Data extract
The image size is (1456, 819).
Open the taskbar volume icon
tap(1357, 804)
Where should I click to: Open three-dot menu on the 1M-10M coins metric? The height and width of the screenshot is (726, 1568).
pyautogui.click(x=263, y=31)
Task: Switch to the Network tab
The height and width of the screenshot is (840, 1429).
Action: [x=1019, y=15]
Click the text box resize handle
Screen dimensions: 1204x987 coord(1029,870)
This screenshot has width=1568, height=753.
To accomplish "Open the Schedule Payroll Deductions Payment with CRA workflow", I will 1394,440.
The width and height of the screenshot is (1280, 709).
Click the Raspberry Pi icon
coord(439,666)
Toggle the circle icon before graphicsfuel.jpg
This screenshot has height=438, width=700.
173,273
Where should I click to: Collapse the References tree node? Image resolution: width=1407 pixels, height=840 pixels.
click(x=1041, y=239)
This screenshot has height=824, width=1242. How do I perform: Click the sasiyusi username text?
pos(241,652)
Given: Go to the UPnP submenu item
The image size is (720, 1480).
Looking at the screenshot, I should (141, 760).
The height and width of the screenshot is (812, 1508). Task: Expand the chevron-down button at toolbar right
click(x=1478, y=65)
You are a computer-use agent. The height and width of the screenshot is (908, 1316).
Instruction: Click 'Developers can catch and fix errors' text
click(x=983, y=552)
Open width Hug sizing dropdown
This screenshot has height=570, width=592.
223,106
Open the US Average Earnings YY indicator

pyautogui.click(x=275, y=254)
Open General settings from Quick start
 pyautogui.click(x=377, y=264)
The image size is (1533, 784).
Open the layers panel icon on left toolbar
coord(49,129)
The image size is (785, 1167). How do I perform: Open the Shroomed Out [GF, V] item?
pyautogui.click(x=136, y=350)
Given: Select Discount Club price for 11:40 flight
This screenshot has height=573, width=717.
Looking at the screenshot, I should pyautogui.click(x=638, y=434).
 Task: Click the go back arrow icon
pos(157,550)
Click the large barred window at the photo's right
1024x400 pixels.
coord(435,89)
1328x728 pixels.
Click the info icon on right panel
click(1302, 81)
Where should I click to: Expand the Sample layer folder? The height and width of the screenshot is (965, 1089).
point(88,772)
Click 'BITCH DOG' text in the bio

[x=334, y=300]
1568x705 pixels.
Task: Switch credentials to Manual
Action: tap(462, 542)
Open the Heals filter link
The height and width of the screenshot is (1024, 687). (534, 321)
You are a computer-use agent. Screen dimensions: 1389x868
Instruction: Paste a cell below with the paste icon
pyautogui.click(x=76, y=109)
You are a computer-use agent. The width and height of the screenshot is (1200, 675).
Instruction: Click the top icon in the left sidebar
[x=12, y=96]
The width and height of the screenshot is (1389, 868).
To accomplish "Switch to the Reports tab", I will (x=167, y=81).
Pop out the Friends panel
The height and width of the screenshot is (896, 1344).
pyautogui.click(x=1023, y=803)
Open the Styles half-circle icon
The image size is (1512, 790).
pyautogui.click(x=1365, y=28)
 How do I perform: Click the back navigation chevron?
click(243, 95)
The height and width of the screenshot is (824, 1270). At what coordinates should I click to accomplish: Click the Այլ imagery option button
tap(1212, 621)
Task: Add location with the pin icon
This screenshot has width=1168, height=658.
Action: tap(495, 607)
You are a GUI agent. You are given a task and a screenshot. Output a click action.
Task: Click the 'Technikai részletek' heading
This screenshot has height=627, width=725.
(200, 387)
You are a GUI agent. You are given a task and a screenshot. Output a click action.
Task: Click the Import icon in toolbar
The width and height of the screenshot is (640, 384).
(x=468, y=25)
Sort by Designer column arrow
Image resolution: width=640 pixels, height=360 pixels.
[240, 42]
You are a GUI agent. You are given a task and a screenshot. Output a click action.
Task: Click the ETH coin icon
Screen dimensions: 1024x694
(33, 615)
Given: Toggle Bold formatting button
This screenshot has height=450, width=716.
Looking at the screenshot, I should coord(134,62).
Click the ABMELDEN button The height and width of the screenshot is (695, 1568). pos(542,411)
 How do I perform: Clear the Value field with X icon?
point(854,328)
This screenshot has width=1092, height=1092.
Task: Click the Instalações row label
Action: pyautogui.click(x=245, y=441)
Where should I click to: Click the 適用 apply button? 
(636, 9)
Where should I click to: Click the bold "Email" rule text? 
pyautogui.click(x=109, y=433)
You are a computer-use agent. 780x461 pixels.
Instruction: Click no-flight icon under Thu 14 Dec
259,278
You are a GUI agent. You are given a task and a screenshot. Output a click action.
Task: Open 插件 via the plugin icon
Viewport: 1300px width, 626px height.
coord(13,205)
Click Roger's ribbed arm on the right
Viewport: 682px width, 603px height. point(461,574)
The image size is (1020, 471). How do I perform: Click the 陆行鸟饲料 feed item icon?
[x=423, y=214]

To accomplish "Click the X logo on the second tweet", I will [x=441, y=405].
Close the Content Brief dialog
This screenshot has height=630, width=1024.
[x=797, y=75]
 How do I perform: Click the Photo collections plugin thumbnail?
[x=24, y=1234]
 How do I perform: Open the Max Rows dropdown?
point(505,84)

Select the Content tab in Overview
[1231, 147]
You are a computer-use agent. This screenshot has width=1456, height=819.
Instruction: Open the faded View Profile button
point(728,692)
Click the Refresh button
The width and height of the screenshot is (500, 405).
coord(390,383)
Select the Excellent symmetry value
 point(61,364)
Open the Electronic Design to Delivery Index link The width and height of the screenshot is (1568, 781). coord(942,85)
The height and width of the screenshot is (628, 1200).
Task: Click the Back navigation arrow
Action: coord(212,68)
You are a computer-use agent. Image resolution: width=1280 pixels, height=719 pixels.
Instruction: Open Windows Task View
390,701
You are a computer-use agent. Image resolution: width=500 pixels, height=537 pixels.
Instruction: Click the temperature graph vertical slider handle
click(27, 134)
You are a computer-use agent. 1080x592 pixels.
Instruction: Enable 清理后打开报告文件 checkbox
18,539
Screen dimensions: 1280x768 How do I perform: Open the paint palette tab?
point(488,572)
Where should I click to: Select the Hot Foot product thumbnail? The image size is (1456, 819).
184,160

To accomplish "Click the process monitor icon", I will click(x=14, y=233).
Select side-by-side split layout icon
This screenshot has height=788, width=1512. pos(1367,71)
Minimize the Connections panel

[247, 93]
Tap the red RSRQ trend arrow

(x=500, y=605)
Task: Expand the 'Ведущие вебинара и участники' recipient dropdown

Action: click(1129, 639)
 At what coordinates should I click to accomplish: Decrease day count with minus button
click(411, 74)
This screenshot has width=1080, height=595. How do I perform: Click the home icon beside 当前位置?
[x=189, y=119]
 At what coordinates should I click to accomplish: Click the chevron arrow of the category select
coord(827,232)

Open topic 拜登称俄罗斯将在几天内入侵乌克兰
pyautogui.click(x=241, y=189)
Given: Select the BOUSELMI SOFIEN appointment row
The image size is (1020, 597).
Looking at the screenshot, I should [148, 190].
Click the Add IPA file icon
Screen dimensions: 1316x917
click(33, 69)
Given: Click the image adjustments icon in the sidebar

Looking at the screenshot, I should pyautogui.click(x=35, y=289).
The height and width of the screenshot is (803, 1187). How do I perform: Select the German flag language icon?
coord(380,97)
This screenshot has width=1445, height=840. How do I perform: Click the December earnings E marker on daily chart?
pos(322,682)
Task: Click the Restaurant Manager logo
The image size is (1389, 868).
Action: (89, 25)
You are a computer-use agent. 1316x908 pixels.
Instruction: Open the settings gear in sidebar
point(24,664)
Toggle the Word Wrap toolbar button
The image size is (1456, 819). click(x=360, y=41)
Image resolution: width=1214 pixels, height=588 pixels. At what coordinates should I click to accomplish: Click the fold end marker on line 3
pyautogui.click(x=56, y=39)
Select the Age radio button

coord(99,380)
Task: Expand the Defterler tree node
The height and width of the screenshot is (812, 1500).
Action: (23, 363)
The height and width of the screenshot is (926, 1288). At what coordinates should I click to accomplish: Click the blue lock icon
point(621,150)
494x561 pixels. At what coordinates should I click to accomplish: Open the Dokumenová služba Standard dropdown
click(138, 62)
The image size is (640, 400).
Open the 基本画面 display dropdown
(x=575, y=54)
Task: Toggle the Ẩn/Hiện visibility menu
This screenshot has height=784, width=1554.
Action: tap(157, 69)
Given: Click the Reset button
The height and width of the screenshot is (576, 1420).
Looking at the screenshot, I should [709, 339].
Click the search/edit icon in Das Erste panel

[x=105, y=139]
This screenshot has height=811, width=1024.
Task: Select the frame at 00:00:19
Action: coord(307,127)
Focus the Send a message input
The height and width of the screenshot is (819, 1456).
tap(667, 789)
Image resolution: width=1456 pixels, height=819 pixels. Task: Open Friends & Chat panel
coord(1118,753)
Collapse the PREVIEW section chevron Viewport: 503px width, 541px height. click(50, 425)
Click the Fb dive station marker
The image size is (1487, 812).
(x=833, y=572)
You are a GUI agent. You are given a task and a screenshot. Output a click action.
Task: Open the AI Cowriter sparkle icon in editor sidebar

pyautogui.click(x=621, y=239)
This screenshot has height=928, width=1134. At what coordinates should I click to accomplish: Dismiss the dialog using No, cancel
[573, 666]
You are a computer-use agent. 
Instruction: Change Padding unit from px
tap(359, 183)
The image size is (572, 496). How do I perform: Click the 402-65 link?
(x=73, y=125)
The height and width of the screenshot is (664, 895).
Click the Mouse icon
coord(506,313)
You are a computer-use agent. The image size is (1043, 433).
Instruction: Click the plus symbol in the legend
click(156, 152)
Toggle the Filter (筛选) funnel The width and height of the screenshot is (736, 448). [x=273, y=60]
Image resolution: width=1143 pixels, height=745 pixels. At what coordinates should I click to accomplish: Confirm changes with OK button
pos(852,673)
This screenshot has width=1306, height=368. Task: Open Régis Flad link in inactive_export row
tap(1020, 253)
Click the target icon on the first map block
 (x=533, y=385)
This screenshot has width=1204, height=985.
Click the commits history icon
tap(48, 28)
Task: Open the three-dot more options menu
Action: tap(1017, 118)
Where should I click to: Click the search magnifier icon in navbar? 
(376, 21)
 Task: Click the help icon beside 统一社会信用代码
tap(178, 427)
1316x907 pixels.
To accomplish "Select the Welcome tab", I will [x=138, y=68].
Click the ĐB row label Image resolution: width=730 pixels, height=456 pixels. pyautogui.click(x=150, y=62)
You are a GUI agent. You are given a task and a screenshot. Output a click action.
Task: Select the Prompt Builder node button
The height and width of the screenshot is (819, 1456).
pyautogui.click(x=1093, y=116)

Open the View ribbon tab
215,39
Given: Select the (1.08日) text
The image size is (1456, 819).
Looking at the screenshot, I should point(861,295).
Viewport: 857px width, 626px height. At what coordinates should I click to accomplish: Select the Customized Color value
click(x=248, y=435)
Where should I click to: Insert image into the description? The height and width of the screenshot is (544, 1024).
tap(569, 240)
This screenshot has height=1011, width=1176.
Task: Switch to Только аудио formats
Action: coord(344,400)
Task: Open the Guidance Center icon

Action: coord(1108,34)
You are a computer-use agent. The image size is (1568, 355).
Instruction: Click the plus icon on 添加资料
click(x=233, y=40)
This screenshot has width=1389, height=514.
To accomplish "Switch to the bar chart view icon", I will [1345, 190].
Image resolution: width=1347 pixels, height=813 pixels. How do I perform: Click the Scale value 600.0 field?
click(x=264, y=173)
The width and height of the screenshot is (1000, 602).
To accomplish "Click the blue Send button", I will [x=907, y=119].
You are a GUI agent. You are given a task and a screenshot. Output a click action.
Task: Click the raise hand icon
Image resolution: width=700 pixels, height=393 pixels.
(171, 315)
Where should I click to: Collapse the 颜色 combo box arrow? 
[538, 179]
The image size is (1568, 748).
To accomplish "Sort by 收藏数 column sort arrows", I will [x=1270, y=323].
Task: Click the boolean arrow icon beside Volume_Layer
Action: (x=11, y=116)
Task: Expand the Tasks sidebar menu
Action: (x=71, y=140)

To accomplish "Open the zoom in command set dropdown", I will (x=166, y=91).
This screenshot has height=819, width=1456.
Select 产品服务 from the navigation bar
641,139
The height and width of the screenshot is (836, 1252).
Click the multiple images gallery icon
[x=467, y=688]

Task directions
Return the items verbatim, starting at the line that contains "This screenshot has width=1445, height=840." and ending at the line that contains "Looking at the screenshot, I should [709, 339].", with both of those lines included.

Solution
This screenshot has width=1445, height=840. How do I perform: Click the December earnings E marker on daily chart?
pos(322,682)
Task: Click the Restaurant Manager logo
The image size is (1389, 868).
Action: (89, 25)
You are a computer-use agent. 1316x908 pixels.
Instruction: Open the settings gear in sidebar
point(24,664)
Toggle the Word Wrap toolbar button
The image size is (1456, 819). click(x=360, y=41)
Image resolution: width=1214 pixels, height=588 pixels. At what coordinates should I click to accomplish: Click the fold end marker on line 3
pyautogui.click(x=56, y=39)
Select the Age radio button

coord(99,380)
Task: Expand the Defterler tree node
The height and width of the screenshot is (812, 1500).
Action: (23, 363)
The height and width of the screenshot is (926, 1288). At what coordinates should I click to accomplish: Click the blue lock icon
point(621,150)
494x561 pixels. At what coordinates should I click to accomplish: Open the Dokumenová služba Standard dropdown
click(138, 62)
The image size is (640, 400).
Open the 基本画面 display dropdown
(x=575, y=54)
Task: Toggle the Ẩn/Hiện visibility menu
This screenshot has height=784, width=1554.
Action: tap(157, 69)
Given: Click the Reset button
The height and width of the screenshot is (576, 1420).
Looking at the screenshot, I should [709, 339].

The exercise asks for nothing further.